Sunday, June 21, 2015

Defining Rule of Law

The NY Times reports:
It is relatively unsplashy, as these things go — not very long, not very elegantly written, just 3,500 or so words of Medieval Latin crammed illegibly onto a single page of parchment.

But Magna Carta, presented by 40 indignant English barons to their treacherous king in the 13th century, has endured ever since as perhaps the world’s first and best declaration of the rule of law, a thrilling instance of a people’s limiting a ruler’s power by demanding rights for themselves.

In the United States, Magna Carta — it means Great Charter in Latin — is treated with a reverence bordering on worship by many legislators, scholars and judges. It is considered the basis for many of the principles that form the Constitution and Bill of Rights. ...

On Monday, Magna Carta’s 800th birthday is to be observed
Earlier versions of the concept of Rule of Law go back to ancient Babylon, Greece, and Rome.

A law professor argues for rule of law:
The rule of law is a slippery term with a number of different possible meanings. ...

For example, the rule of law is often defined in contrast to “the rule of men.” Whereas the former is based on general, impersonal rules, the latter is subject to the vagaries of the bias and discretion of individual government officials. ...

Another common formulation of the rule of law is that it requires the enforcement of clear, predictable rules, as opposed to relatively vague standards (this viewpoint is often associated with Justice Antonin Scalia). ...

The rule of law might also be defined in terms of stability over time. A rule must have the same interpretation at Time B as at Time A.
While it may seem obvious that Rule of Law is good and necessary for any civilized nation, we do not have in the American family courts. Child custody and visitation is determined by BIOTCh, which means "subject to the vagaries of the bias and discretion of individual government officials."

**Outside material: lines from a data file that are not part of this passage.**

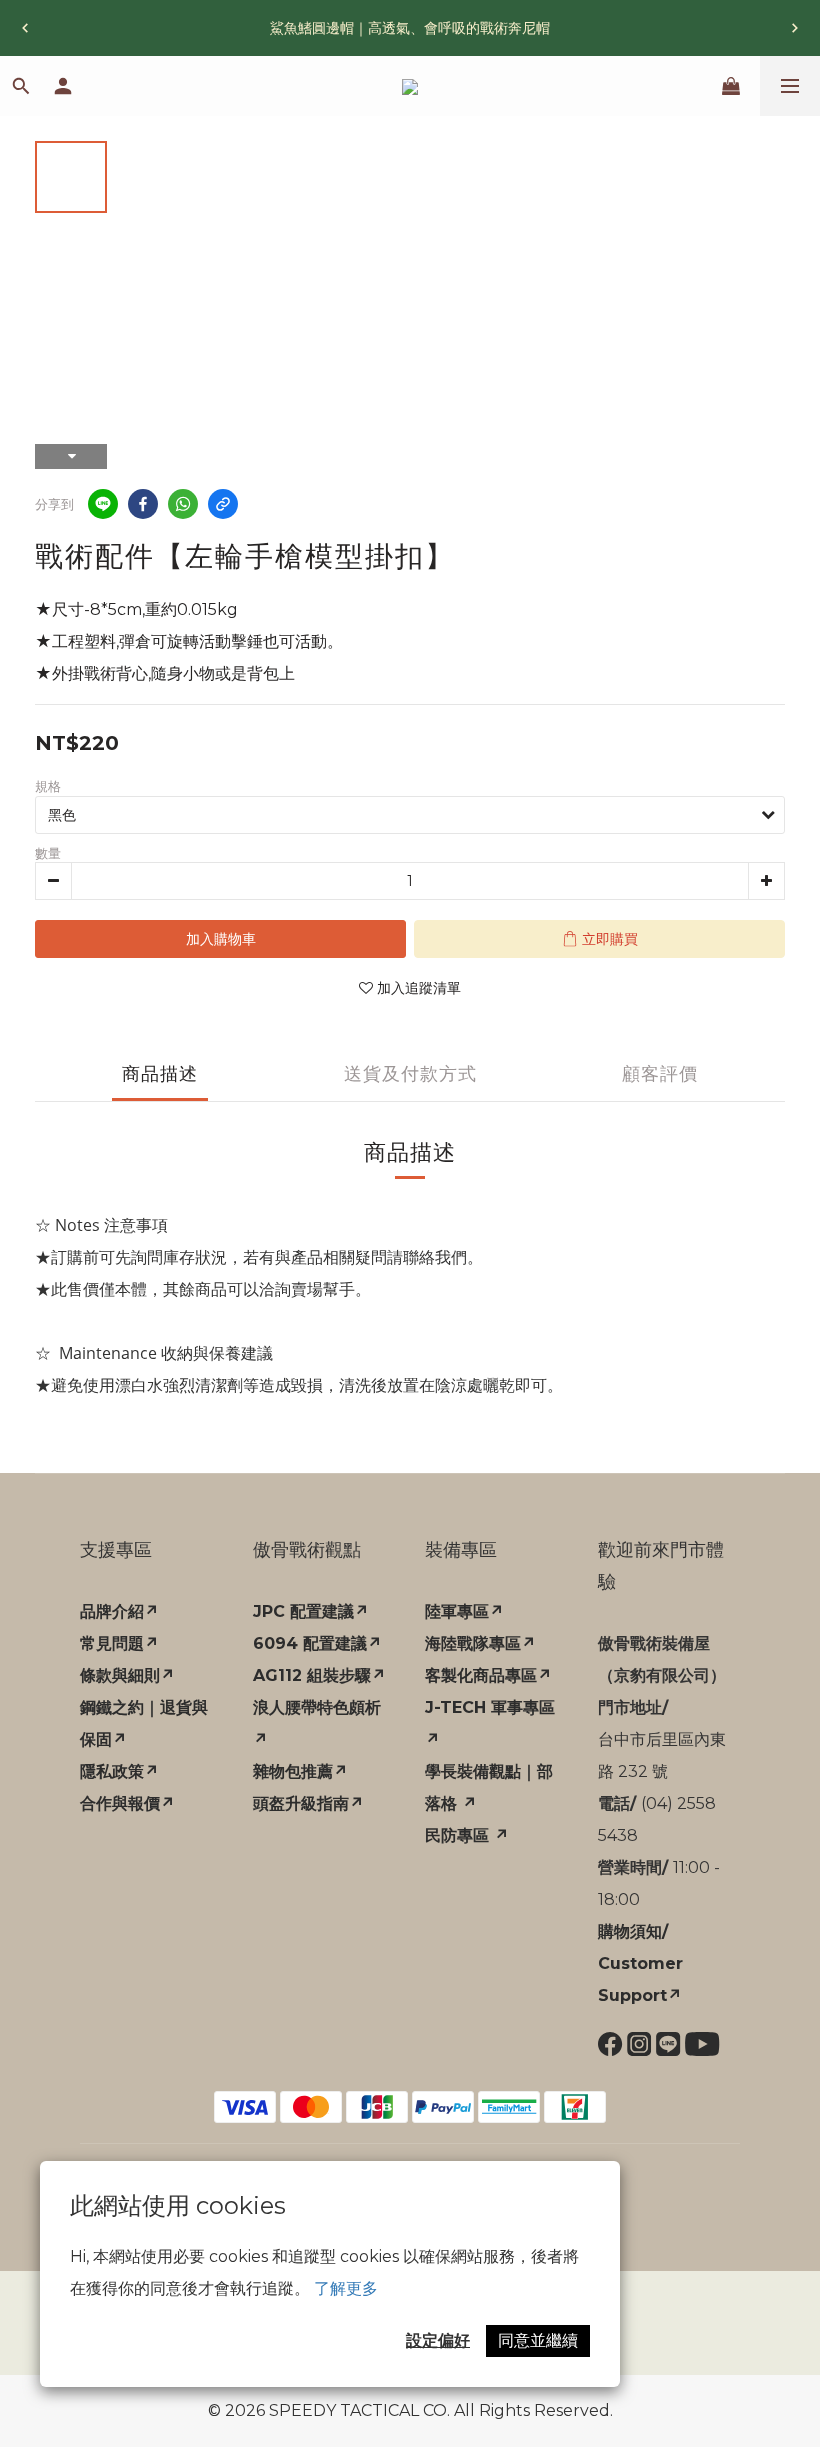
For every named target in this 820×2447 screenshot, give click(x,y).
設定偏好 (438, 2340)
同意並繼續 (538, 2340)
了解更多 (346, 2288)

Here is a Scottish story, illustrating rule of law:
A mother who duped her former lover into thinking she had an abortion so that she could give away his baby to a homosexual friend has been jailed for three years.

The 29-year-old and her accomplice got away with the elaborate scam for three years and were only caught after the biological father was told that he was the “spitting image” of the child.

The 35-year-old gay man who was bringing up the child as his own was also jailed for the same period.

The real father was initially told his ex-lover had aborted their child, and that the girl caught up in the case came from a fictional surrogate mother.

The pair were sentenced after earlier being found guilty of duping him into thinking there was an abortion after the child’s mother became pregnant in 2010, and denying him his parental rights for three years.

During the six-day trial, Perth Sheriff Court heard that they signed a birth certificate and claimed to be the child's natural parents, while DNA tests later proved this was not the case. ...

Police discovered that the supposed surrogate mother, called Clare Green, had been invented by the pair, who set up a fake Facebook account in her name.

Social workers were also taken in by the fraud, but immediately placed the girl on the child protection register when they discovered the homosexual man's father was a convicted paedophile.
The kid is his, and was taken wrongfully. So he should get the kid back. No inquiry into the BIOTCh should be necessary.

The one part that seems contrary to the rule of law is putting the kid on a register because the gay man's father was a pedophile. I doubt that they have any laws based on a presumption that pedophilia is hereditary.

The issue should be cut and dry. The DNA test showed that the mom fraudulently put some other man's name on the birth certificate. That should be the end of the story.